On the art front, one of the two main artists for the run, Rafael Albuquerque, provides the framing device sequence art with his recognizable dark flair in Detective Comics 2022 Annual, while Christopher Mitten draws the historical flashbacks with somewhat muddy but nonetheless evocative linework. Hayden Sherman provides a few flashback pages for this oversized issue, while veteran colorist Lee Loughridge does an excellent job providing atmosphere and interest through colors throughout, matching each artist perfectly.
DC decided to only print one cover for this annual (though I’ve been informed that this policy is not universal across all of its annuals, but it has been for all the annuals I’ve bought, which perhaps says more about my annual buying habits than DC!), by Evan Cagle, the same artist who’s been providing the main covers for Ram V’s run. Featuring a colonial-era Batman, holding a sword pointed at the ground in a snowy town, it is intriguing, though rather a static piece, with very lovely coloring.
Editor’s Note: DC Comics provided TBU with a copy of this comic for review purposes. You can find this comic and help support TBU in the process by purchasing this issue digitally on Comixology through Amazon or a physical copy of the title through Things From Another World.
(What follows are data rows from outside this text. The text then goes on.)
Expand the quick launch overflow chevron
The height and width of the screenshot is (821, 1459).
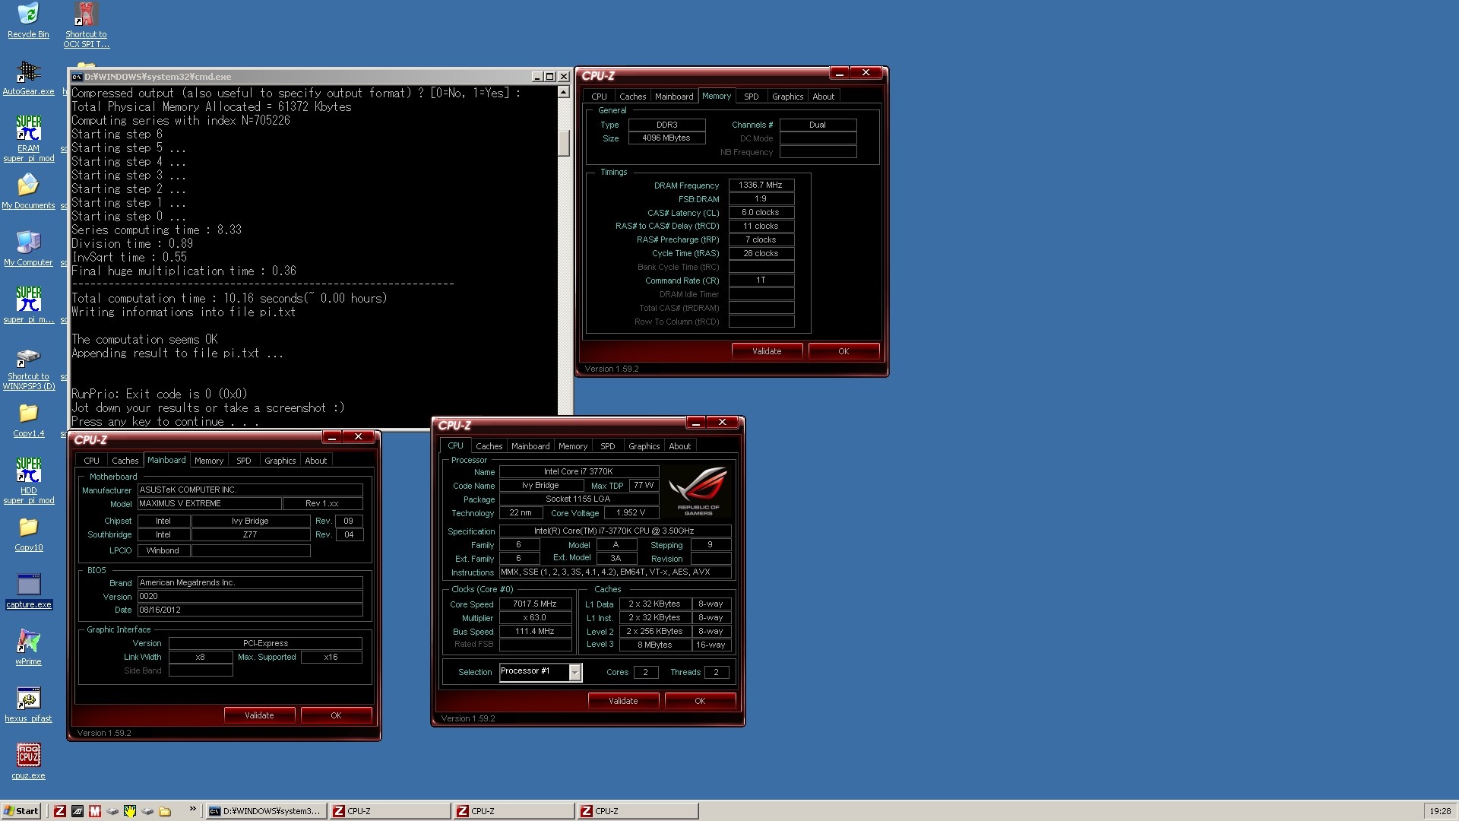click(192, 809)

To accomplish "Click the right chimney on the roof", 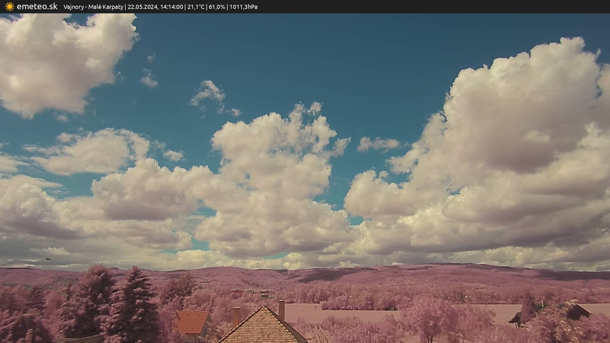I will [281, 310].
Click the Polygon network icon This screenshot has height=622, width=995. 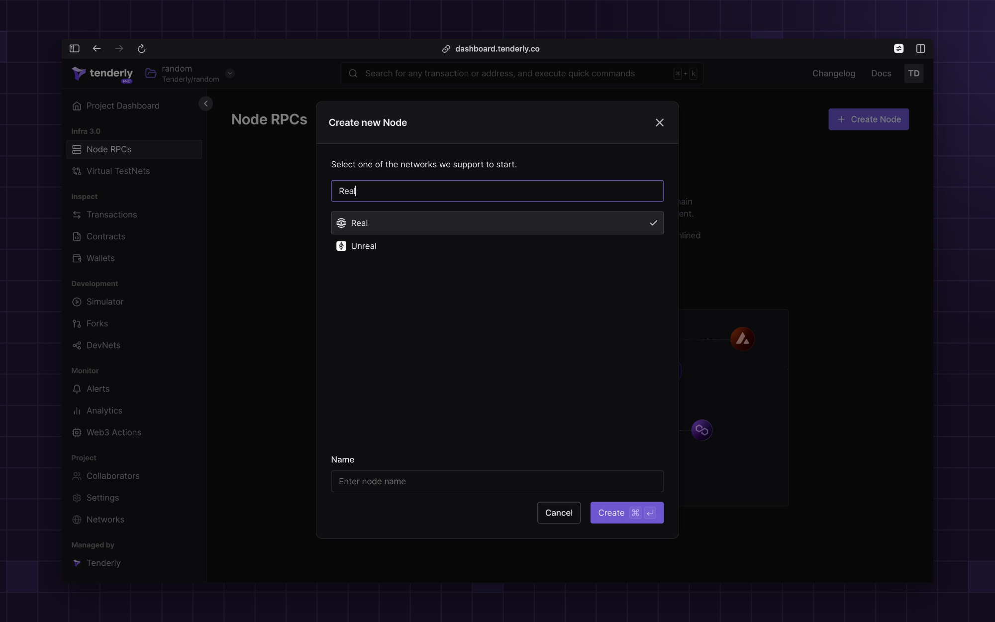701,430
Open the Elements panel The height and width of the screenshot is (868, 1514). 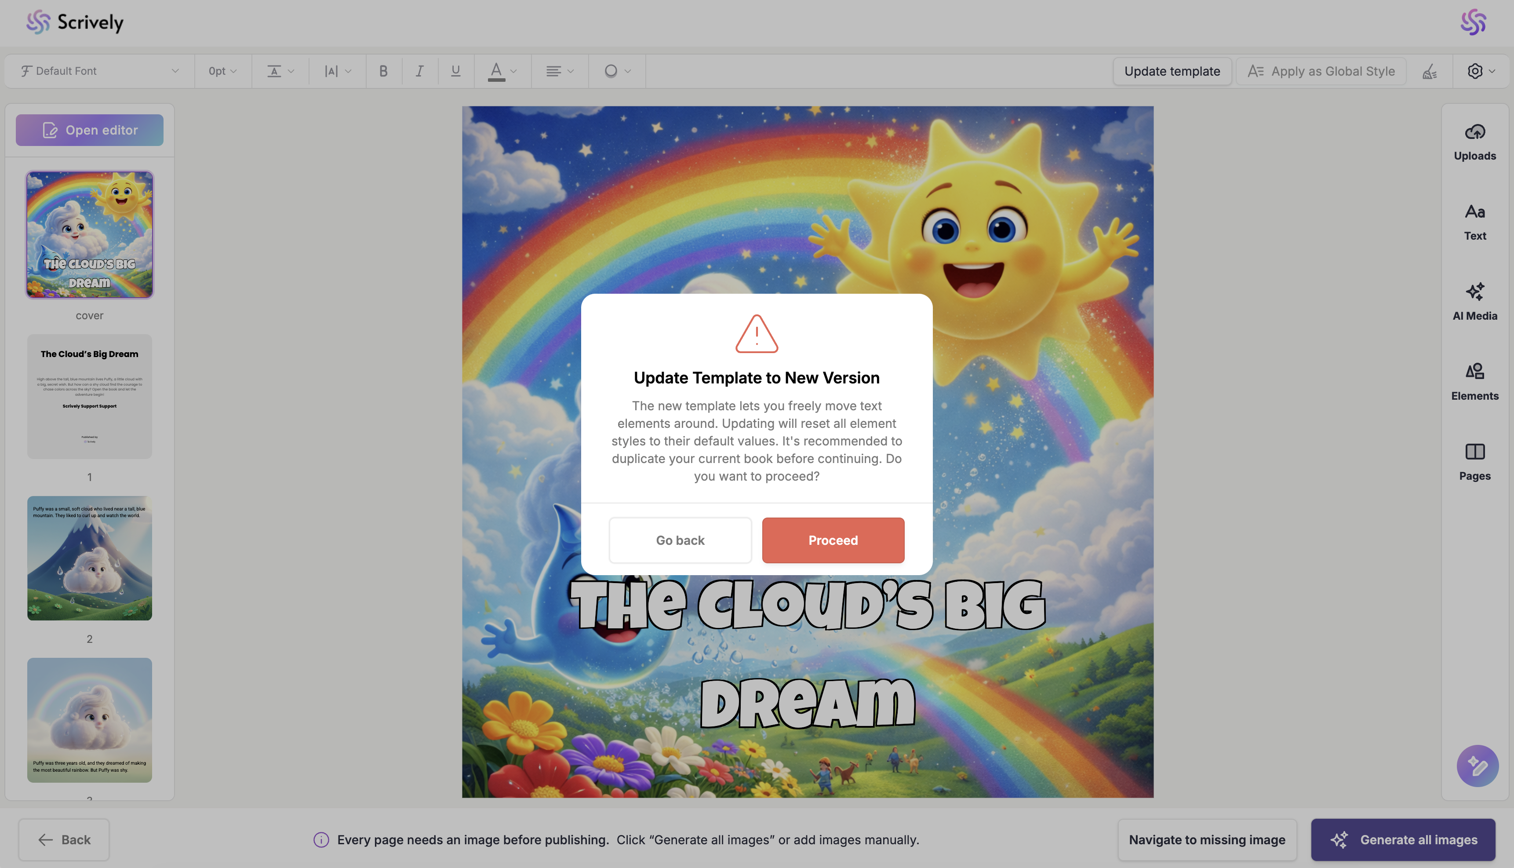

Detective Comics 2022 Annual
Overall Score
3/5
Though constructed of strange, conflicting, and often tendentious materials, Ram V’s first Detective Comics Annual still has a haunting power, as well as revealing some of the mystical underpinnings of his plot for Gotham Nocturne. Strong, though not particularly stunning art by the trio of artists rounds out a solid entry in the ongoing tale of Batman vs. the Orghams.